If new alternatives to EpiPens were available, the price elasticity of demand would likely increase. Pricing strategy for a hypothetical pharmaceutical drug depends on its price elasticity of demand, and income elasticity indicates whether bread is an inferior or normal good.

Step-by-step explanation:

Concerning the price elasticity of demand for EpiPens, if new competitors and alternative devices entered the U.S. market, one could reasonably expect that elasticity would increase. The elasticity of demand measures consumers' sensitivity to price changes. When there are more substitutes available, consumers can more easily switch to alternative products if the price of EpiPens rises, which is why the elasticity of demand for EpiPens would likely increase.
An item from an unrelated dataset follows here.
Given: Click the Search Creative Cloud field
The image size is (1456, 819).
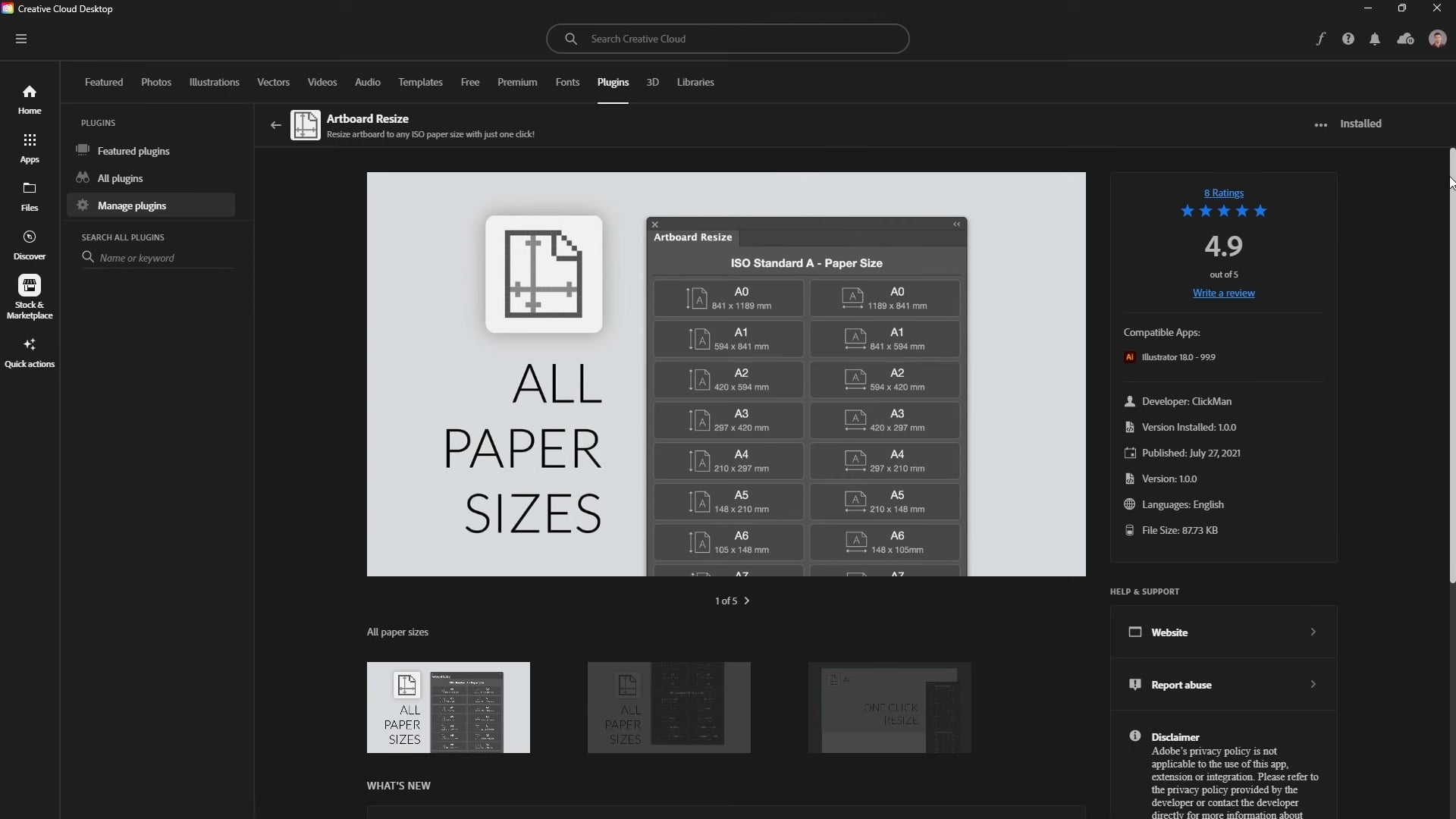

If we look at a hypothetical scenario in a pharmaceutical company for a drug that causes bald men to grow hair, advice on pricing strategies would depend on the elasticity of demand. If the elasticity is 1.4, which means demand is elastic, the company should lower the price to increase total revenue. Conversely, if the elasticity is 0.6, indicating inelastic demand, raising the price could be beneficial to revenue. If the elasticity equals 1, the company is at an equilibrium point where total revenue is maximized, and changing the price would not significantly affect the revenue.

For companies like UPS or FedEx, the gasoline price elasticity of supply is crucial for managing operational costs. If supply elasticity is low and prices rise, these companies will incur higher costs, which could impact pricing and profit margins.

Focusing on the income elasticity of bread, we use the provided data to calculate it:

  • Percentage change in quantity consumed = ((22 - 30) / 30) * 100 = -26.67%
  • Percentage change in income = (($38,000 - $25,000) / $25,000) * 100 = 52%
  • Income elasticity of demand = percentage change in quantity/percentage change in income
  • Income elasticity of demand = -26.67% / 52% ≈ -0.51

Since the income elasticity is negative, this implies that bread is an inferior good. As incomes rise, the quantity of bread consumed decreases.